[Stored records]
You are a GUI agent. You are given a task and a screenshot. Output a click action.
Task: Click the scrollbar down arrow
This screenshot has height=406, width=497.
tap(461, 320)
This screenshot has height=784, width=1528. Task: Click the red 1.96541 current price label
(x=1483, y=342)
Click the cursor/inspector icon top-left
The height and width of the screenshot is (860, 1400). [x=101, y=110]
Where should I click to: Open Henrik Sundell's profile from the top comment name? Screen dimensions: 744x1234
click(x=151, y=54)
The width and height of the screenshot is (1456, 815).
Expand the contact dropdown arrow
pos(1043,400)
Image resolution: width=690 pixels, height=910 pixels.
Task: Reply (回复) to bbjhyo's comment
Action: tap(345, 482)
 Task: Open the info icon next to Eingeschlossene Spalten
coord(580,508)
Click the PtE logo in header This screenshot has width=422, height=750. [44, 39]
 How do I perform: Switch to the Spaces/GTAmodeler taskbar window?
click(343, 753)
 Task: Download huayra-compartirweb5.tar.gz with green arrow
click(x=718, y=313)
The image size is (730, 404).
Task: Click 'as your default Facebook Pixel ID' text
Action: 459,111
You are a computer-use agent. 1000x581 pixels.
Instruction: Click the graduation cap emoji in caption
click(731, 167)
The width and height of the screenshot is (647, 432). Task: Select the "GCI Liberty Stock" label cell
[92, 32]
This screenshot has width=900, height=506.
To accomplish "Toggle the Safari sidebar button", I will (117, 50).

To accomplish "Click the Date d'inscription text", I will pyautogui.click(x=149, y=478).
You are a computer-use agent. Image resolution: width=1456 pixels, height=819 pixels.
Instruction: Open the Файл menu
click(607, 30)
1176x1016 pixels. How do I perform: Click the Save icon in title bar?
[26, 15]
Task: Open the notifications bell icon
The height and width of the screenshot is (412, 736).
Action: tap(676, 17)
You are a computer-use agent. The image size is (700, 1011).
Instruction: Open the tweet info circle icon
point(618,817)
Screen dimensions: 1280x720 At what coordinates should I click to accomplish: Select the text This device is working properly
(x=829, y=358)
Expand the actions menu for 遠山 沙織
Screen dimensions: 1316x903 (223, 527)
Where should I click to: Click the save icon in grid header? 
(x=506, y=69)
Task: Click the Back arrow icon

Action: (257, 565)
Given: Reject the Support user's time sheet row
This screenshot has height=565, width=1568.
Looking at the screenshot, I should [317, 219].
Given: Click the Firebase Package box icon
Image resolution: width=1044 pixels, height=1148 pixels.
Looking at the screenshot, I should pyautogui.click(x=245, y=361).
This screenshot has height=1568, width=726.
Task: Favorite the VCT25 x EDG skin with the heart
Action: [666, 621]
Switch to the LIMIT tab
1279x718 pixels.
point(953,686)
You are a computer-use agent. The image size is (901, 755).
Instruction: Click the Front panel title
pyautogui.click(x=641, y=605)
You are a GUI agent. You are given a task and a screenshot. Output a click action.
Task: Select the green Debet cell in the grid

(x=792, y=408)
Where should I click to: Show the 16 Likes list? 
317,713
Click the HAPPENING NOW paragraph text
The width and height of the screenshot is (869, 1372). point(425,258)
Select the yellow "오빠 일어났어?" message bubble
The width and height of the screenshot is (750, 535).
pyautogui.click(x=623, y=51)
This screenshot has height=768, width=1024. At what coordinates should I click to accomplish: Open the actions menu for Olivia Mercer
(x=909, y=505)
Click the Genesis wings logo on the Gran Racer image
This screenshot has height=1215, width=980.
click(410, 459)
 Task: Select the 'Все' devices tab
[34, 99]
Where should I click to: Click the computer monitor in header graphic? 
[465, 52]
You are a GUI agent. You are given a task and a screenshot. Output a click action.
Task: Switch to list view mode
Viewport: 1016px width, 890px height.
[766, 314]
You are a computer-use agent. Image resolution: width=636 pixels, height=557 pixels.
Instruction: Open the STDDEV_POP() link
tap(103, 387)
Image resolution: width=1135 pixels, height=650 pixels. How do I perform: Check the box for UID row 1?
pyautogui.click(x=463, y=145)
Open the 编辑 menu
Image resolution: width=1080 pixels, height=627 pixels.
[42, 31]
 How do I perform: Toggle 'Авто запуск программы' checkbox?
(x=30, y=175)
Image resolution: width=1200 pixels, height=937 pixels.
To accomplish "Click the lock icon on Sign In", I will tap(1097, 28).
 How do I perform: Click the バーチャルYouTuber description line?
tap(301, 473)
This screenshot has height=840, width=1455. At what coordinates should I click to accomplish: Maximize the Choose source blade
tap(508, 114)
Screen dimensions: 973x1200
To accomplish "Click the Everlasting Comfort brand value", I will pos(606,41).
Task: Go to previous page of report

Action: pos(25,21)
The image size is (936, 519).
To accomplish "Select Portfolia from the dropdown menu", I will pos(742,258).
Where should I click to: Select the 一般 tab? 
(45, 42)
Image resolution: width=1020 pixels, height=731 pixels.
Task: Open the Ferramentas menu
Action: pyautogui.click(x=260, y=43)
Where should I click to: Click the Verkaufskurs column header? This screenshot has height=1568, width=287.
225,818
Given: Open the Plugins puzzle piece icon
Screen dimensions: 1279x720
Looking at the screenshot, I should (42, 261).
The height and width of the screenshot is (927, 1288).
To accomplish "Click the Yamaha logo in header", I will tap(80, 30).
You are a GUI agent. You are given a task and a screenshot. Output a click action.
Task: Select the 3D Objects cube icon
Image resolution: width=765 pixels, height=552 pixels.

_Your task_
Output the data above exactly, please, line for line.

_Response_
You are a GUI agent. You are given a task and a screenshot. Output a click action.
Task: Click the scrollbar down arrow
This screenshot has height=406, width=497.
tap(461, 320)
This screenshot has height=784, width=1528. Task: Click the red 1.96541 current price label
(x=1483, y=342)
Click the cursor/inspector icon top-left
The height and width of the screenshot is (860, 1400). [x=101, y=110]
Where should I click to: Open Henrik Sundell's profile from the top comment name? Screen dimensions: 744x1234
click(x=151, y=54)
The width and height of the screenshot is (1456, 815).
Expand the contact dropdown arrow
pos(1043,400)
Image resolution: width=690 pixels, height=910 pixels.
Task: Reply (回复) to bbjhyo's comment
Action: tap(345, 482)
 Task: Open the info icon next to Eingeschlossene Spalten
coord(580,508)
Click the PtE logo in header This screenshot has width=422, height=750. [44, 39]
 How do I perform: Switch to the Spaces/GTAmodeler taskbar window?
click(343, 753)
 Task: Download huayra-compartirweb5.tar.gz with green arrow
click(x=718, y=313)
The image size is (730, 404).
Task: Click 'as your default Facebook Pixel ID' text
Action: 459,111
You are a computer-use agent. 1000x581 pixels.
Instruction: Click the graduation cap emoji in caption
click(731, 167)
The width and height of the screenshot is (647, 432). Task: Select the "GCI Liberty Stock" label cell
[92, 32]
This screenshot has width=900, height=506.
To accomplish "Toggle the Safari sidebar button", I will (117, 50).

To accomplish "Click the Date d'inscription text", I will pyautogui.click(x=149, y=478).
You are a computer-use agent. Image resolution: width=1456 pixels, height=819 pixels.
Instruction: Open the Файл menu
click(607, 30)
1176x1016 pixels. How do I perform: Click the Save icon in title bar?
[26, 15]
Task: Open the notifications bell icon
The height and width of the screenshot is (412, 736).
Action: tap(676, 17)
You are a computer-use agent. The image size is (700, 1011).
Instruction: Open the tweet info circle icon
point(618,817)
Screen dimensions: 1280x720 At what coordinates should I click to accomplish: Select the text This device is working properly
(x=829, y=358)
Expand the actions menu for 遠山 沙織
Screen dimensions: 1316x903 (223, 527)
Where should I click to: Click the save icon in grid header? 
(x=506, y=69)
Task: Click the Back arrow icon

Action: (257, 565)
Given: Reject the Support user's time sheet row
This screenshot has height=565, width=1568.
Looking at the screenshot, I should [317, 219].
Given: Click the Firebase Package box icon
Image resolution: width=1044 pixels, height=1148 pixels.
Looking at the screenshot, I should pyautogui.click(x=245, y=361).
This screenshot has height=1568, width=726.
Task: Favorite the VCT25 x EDG skin with the heart
Action: [666, 621]
Switch to the LIMIT tab
1279x718 pixels.
point(953,686)
You are a computer-use agent. The image size is (901, 755).
Instruction: Click the Front panel title
pyautogui.click(x=641, y=605)
You are a GUI agent. You are given a task and a screenshot. Output a click action.
Task: Select the green Debet cell in the grid

(x=792, y=408)
Where should I click to: Show the 16 Likes list? 
317,713
Click the HAPPENING NOW paragraph text
The width and height of the screenshot is (869, 1372). point(425,258)
Select the yellow "오빠 일어났어?" message bubble
The width and height of the screenshot is (750, 535).
pyautogui.click(x=623, y=51)
This screenshot has height=768, width=1024. At what coordinates should I click to accomplish: Open the actions menu for Olivia Mercer
(x=909, y=505)
Click the Genesis wings logo on the Gran Racer image
This screenshot has height=1215, width=980.
click(410, 459)
 Task: Select the 'Все' devices tab
[34, 99]
Where should I click to: Click the computer monitor in header graphic? 
[465, 52]
You are a GUI agent. You are given a task and a screenshot. Output a click action.
Task: Switch to list view mode
Viewport: 1016px width, 890px height.
[766, 314]
You are a computer-use agent. Image resolution: width=636 pixels, height=557 pixels.
Instruction: Open the STDDEV_POP() link
tap(103, 387)
Image resolution: width=1135 pixels, height=650 pixels. How do I perform: Check the box for UID row 1?
pyautogui.click(x=463, y=145)
Open the 编辑 menu
Image resolution: width=1080 pixels, height=627 pixels.
[42, 31]
 How do I perform: Toggle 'Авто запуск программы' checkbox?
(x=30, y=175)
Image resolution: width=1200 pixels, height=937 pixels.
To accomplish "Click the lock icon on Sign In", I will tap(1097, 28).
 How do I perform: Click the バーチャルYouTuber description line?
tap(301, 473)
This screenshot has height=840, width=1455. At what coordinates should I click to accomplish: Maximize the Choose source blade
tap(508, 114)
Screen dimensions: 973x1200
To accomplish "Click the Everlasting Comfort brand value", I will pos(606,41).
Task: Go to previous page of report

Action: pos(25,21)
The image size is (936, 519).
To accomplish "Select Portfolia from the dropdown menu", I will pos(742,258).
Where should I click to: Select the 一般 tab? 
(45, 42)
Image resolution: width=1020 pixels, height=731 pixels.
Task: Open the Ferramentas menu
Action: pyautogui.click(x=260, y=43)
Where should I click to: Click the Verkaufskurs column header? This screenshot has height=1568, width=287.
225,818
Given: Open the Plugins puzzle piece icon
Screen dimensions: 1279x720
Looking at the screenshot, I should (42, 261).
The height and width of the screenshot is (927, 1288).
To accomplish "Click the Yamaha logo in header", I will tap(80, 30).
You are a GUI agent. You are given a task and a screenshot. Output a click action.
Task: Select the 3D Objects cube icon
Image resolution: width=765 pixels, height=552 pixels.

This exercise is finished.